## Work task
Your task is to print all of the data below exactly, with no pictures included.

(Stored items)
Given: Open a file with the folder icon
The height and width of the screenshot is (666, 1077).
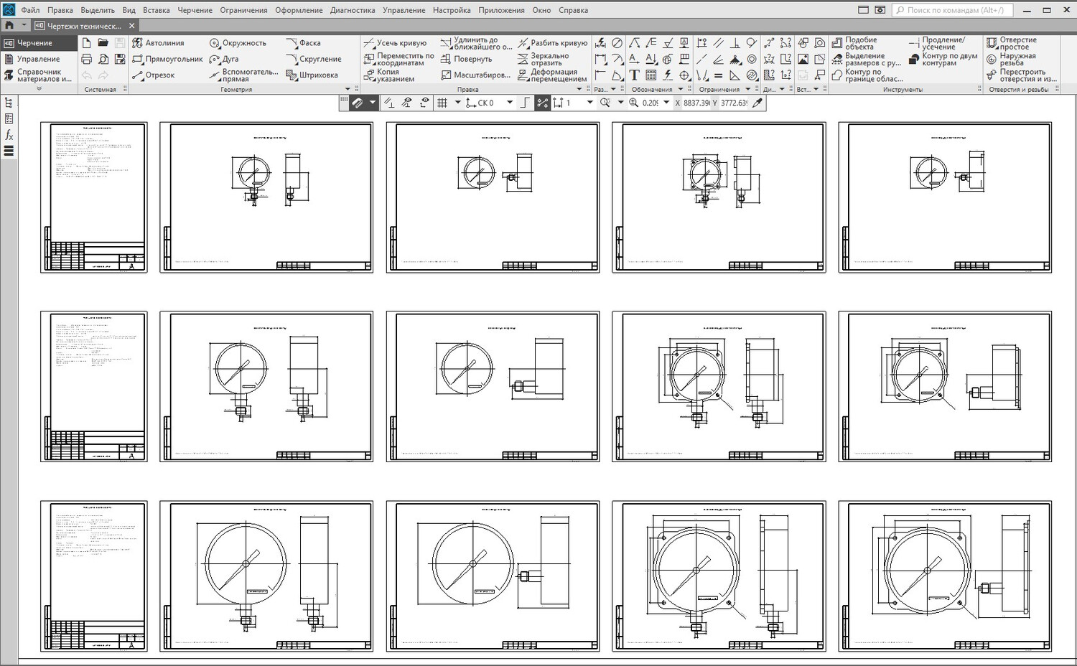Looking at the screenshot, I should click(103, 43).
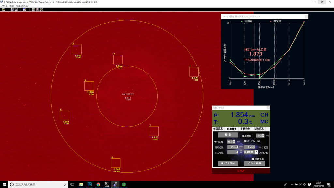334x188 pixels.
Task: Open the 機能 menu
Action: pos(12,6)
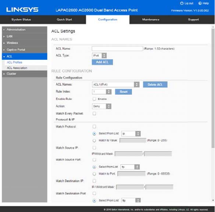The width and height of the screenshot is (215, 212).
Task: Select Match to Value radio button
Action: point(94,140)
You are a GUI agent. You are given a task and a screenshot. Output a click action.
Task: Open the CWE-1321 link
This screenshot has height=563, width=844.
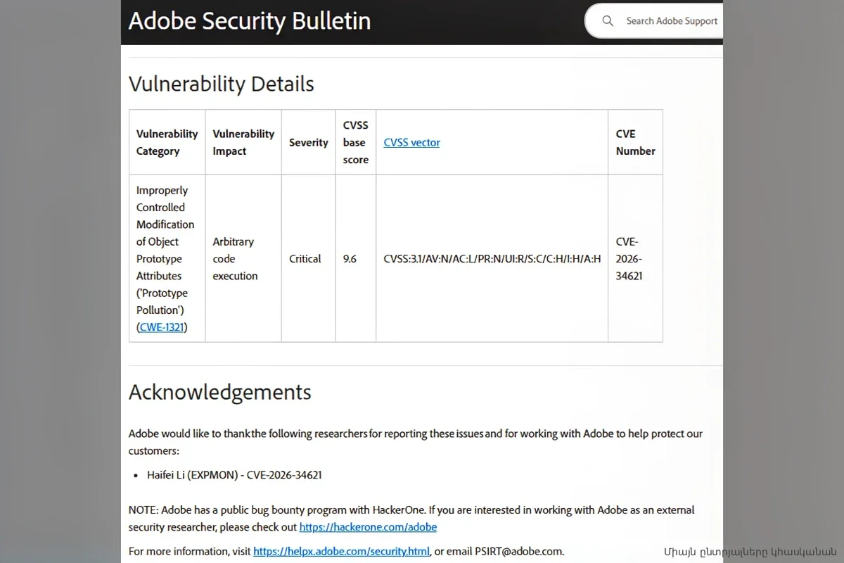click(x=162, y=327)
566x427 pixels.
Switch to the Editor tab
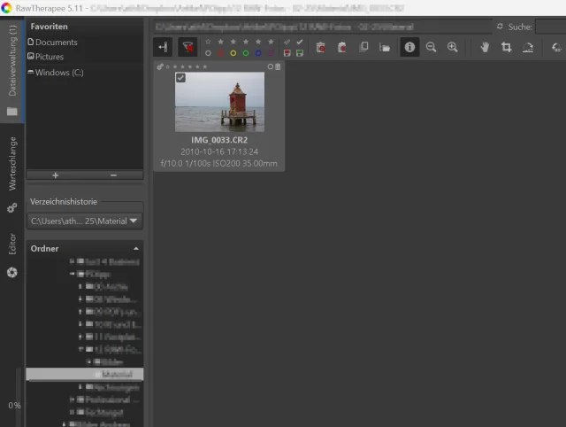pos(12,245)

## Reply to the task
Given: Open a file with the folder icon
The height and width of the screenshot is (666, 1077).
Looking at the screenshot, I should click(103, 43).
334x188 pixels.
Task: Open the 機能 menu
Action: pos(12,6)
The width and height of the screenshot is (215, 212).
Task: Select Match to Value radio button
Action: point(94,140)
You are a GUI agent. You are given a task and a screenshot. Output a click action.
Task: Open the CWE-1321 link
This screenshot has height=563, width=844.
click(x=162, y=327)
566x427 pixels.
Switch to the Editor tab
pos(12,245)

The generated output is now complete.